Do not let them vote! If you can find a way
to stop them, stop them.
So here we go again, this time in Florida.
It turns out that the state of Florida is using a private company
with close ties to the Republican Party to help "cleanse" the state's voter
registration rolls. Would it surprise anyone anywhere to learn that the
cleansing process somehow managed to improperly prevent large numbers of
African-American voters from voting in the presidential election?

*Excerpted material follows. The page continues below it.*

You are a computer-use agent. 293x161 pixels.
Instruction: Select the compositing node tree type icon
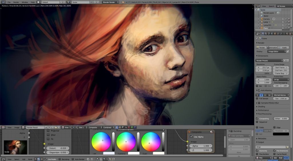pos(39,159)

Gregory Palast, a reporter with the online magazine
Salon, has done a number of articles on this. He noted that the company,
ChoicePoint, and its subsidiary, Database Technologies Inc. (DBT), came
up with a "scrub list" of 173,000 names. These were the names of people
registered to vote in Florida who, according to ChoicePoint, could be knocked
off the rolls for one reason or another.
There was good reason for Florida to be concerned
about the integrity of its voter registration rolls. In 1997 the mayor
of Miami was removed from office because widespread fraud had occurred
in the election. The following year a law was passed requiring counties
in Florida to purge the rolls of duplicate registrations, the names of
deceased persons and felons.
So far, so good. The problems developed when
the state turned to ChoicePoint, which compiles and sells vast amounts
of frequently shaky information about individuals. (ChoicePoint, which
acquired DBT last May, was fired by the state of Pennsylvania for breaching
the confidentiality of driving records.) With this private outfit in the
picture it soon became clear that top Republican officials would be trying
to reap a partisan political advantage from a law designed to correct an
egregious wrong. And that partisan advantage would be realized in large
part by trampling on the voting rights of minorities.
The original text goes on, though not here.